**** Materials provided ****
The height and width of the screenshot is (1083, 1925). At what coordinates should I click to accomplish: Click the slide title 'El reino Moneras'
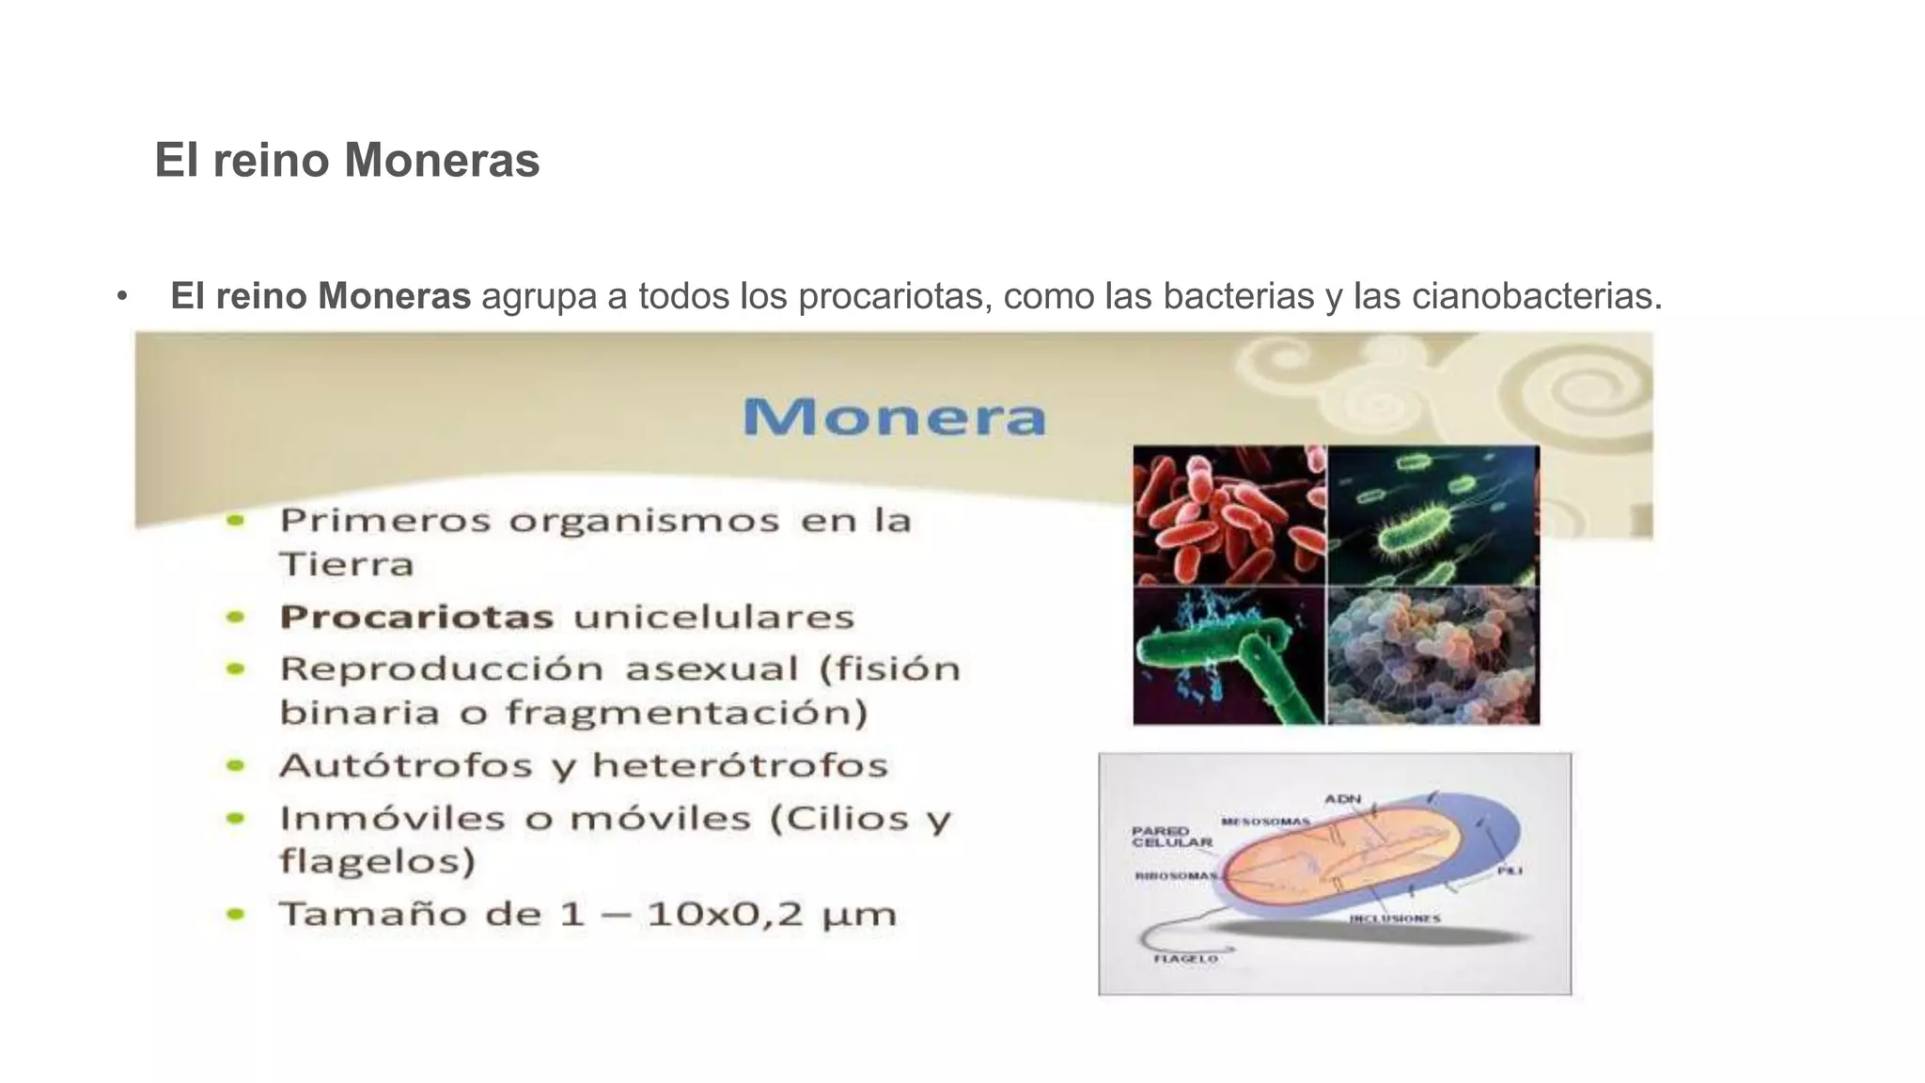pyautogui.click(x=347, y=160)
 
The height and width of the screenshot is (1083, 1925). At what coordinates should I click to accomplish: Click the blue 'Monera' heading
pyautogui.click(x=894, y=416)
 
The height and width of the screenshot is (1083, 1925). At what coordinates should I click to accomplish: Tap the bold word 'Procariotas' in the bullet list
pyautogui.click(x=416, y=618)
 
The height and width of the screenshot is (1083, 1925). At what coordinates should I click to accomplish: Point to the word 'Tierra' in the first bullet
****
Up to the line containing "the bullet list", skip everything; from that line through the last line above, return each line exactly.

The height and width of the screenshot is (1083, 1925). At what coordinates should I click to accomplish: Tap the bold word 'Procariotas' in the bullet list
pyautogui.click(x=416, y=618)
 
The height and width of the screenshot is (1083, 1925). At what coordinates should I click to accomplish: Point to the word 'Tierra' in the first bullet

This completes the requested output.